Here's a message from Carl Richards that really resonated with me:

"When the markets get scary, the single most important thing to do is create space between the desire to act and the action. That space will give us an opportunity to reconnect to why we were investing in the first place."

This is brilliant—no surprise, since Carl Richards is a guy I really respect when it comes to decision-making and money.

And honestly, I think that could be a manifesto for Finiac.

“Create space between the desire to act and the action.” The reason this one message is so important is because there's whole industry—the retail finance industry—designed to eliminate the space between act and action.

Think about it: we've got these mobile devices, we've got these brokerage accounts. Trades are free. You can pull out your phone any time and get reckless. You get push notifications all day long.

All of that is intentionally designed to reduce and eliminate the distance between act and action.

I think if people were smart, they'd be paying for a service that would help them to increase the distance between act and action.

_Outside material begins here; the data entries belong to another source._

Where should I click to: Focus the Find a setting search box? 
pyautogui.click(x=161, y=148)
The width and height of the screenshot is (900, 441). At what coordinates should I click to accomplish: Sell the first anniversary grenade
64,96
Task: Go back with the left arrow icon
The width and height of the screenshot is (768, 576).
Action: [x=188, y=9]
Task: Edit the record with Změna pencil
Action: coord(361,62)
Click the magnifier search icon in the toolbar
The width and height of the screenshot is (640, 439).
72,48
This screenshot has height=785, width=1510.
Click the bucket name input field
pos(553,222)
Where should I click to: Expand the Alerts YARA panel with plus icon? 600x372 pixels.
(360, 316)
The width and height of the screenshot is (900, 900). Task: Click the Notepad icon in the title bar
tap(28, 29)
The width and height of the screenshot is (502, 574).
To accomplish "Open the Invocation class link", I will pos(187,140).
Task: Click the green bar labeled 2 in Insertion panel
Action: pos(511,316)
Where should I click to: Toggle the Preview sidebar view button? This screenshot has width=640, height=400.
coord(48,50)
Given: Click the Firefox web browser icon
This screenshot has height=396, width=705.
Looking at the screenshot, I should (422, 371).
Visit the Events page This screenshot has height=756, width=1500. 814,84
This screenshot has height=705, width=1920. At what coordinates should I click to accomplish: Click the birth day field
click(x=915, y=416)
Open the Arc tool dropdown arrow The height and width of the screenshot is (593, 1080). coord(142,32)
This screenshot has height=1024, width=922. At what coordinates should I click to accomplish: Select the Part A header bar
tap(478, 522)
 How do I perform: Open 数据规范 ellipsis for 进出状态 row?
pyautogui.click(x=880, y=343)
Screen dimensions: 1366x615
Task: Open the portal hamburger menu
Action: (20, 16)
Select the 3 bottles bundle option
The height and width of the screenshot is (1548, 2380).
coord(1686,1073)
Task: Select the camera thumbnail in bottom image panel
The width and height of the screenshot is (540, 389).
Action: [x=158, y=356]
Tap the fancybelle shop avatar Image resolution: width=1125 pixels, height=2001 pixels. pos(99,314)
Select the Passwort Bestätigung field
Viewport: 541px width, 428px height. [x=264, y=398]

If we built a service that ultimately just implemented Carl Richards insights, I think we'd do the world a heck of a service. Finiac is that service.

How to slow down in investing

This is the reason that, in Finiac, we always focus at the portfolio level.

Sounds disconnected, right? But fundamentally, when you shift focus to a collection of asset instead of laser-targeting one asset at a time, it really forces you to slow down.

When you're trying to make a "buy" decision, it should always relate to the how this thing you want to buy will fit in with the rest of your assets. I've written extensively elsewhere about correlation and position-sizing and how to construct a portfolio, so take a deep dive if you like.

The point is that investing is not a series of a bunch of individual, disconnected decisions. Investing is about a strategy over a long term, building a portfolio of good, uncorrelated return streams.

So if you just think in terms of a portfolio and you say, "Okay, I've got some call to action in front of me. Someone is trying to get me to buy something. What would that mean for the rest of my portfolio?"

Right there, you're putting distance between act and action?

For every decision you're making in the markets, always consider it in the context of your overall strategy and your overall portfolio, to see if it makes sense. That's how to put distance between act and action.